What to do
a: Reproduce the portion of the post below that starts at "In the meantime, my" and ends at "a bit chaotic.)".
b: Answer these questions from the post below:
(i) At about what time did the writer come to the university?
(ii) How much longer did Otgontuya say to wait?
(iii) Which city does the writer mention when saying they don't feel that bad?

Source
►

Fair warning: long post about a long day
Since Otgontuya told me yesterday that I wouldn’t have a
class today (well, she didn’t say that explicitly, she just said ‘You’ll have a
class on Tuesday’) and that I should meet her in the office after 11 am today,
I came to the university at about 10.30, figuring I could print materials for
my first classes so that if I do, in fact, end up having to teach a class today
(as per our previous agreement on timetables and my students’ info), at least
I’ll have everything ready. Well, I’ve printed everything and have been sitting
here for almost an hour now. I messaged Otgontuya – since she’s still not in her
office – and she told me she’s in some meeting and I should wait another 20
minutes or so. I mean, she didn’t say ‘meet me at 11’, she said ‘after’, but
how hard would it have been to just say 12 or something, if she knew she
wouldn’t be able to make it anyway? Nah, doesn’t matter.
In the meantime, my (former and new) students keep me
occupied, because they keep messaging me, asking if we’ll have a class today,
where the class will be held, and such. Honestly, I have no idea, because I’d
asked exactly the same questions yesterday, but got literally no answer to
either of these. Just a ‘meet me’. So here I am, looking stupid and uninformed,
telling my students ‘no idea where we’ll have the class’ and ‘I think there is
no lesson today?’. This is just so Mongolian… (However, I don’t feel that
bad about it since I know what the situation is in Ankara – at least I have
language courses to teach, if a bit chaotic.)

◄

Information supplied
►

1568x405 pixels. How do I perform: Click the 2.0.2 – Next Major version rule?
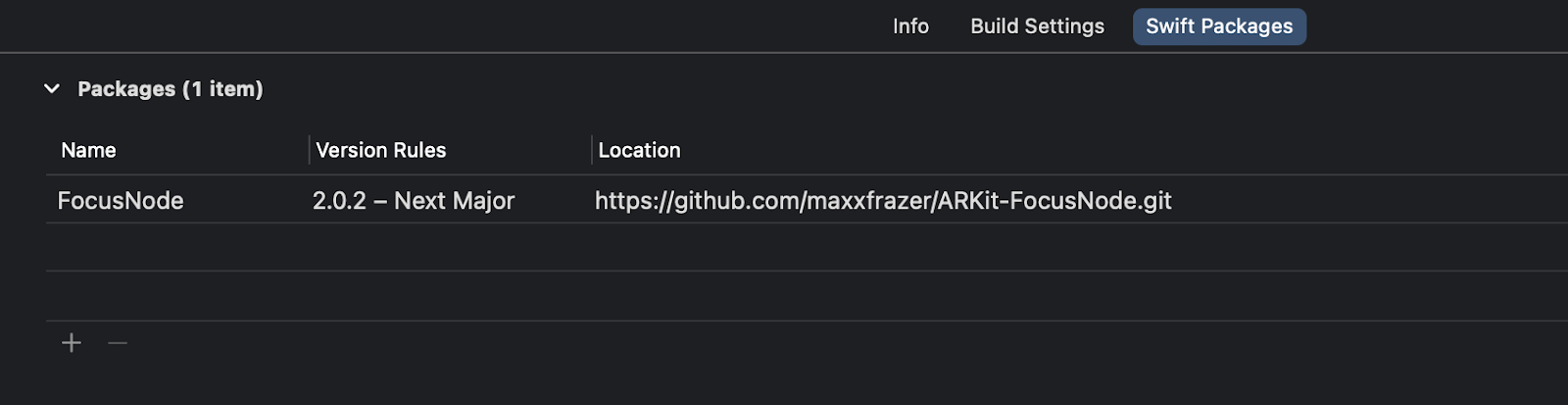tap(414, 200)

◄

Task responses
a:
In the meantime, my (former and new) students keep me
occupied, because they keep messaging me, asking if we’ll have a class today,
where the class will be held, and such. Honestly, I have no idea, because I’d
asked exactly the same questions yesterday, but got literally no answer to
either of these. Just a ‘meet me’. So here I am, looking stupid and uninformed,
telling my students ‘no idea where we’ll have the class’ and ‘I think there is
no lesson today?’. This is just so Mongolian… (However, I don’t feel that
bad about it since I know what the situation is in Ankara – at least I have
language courses to teach, if a bit chaotic.)

b:
(i) About 10.30
(ii) Another 20 minutes or so
(iii) Ankara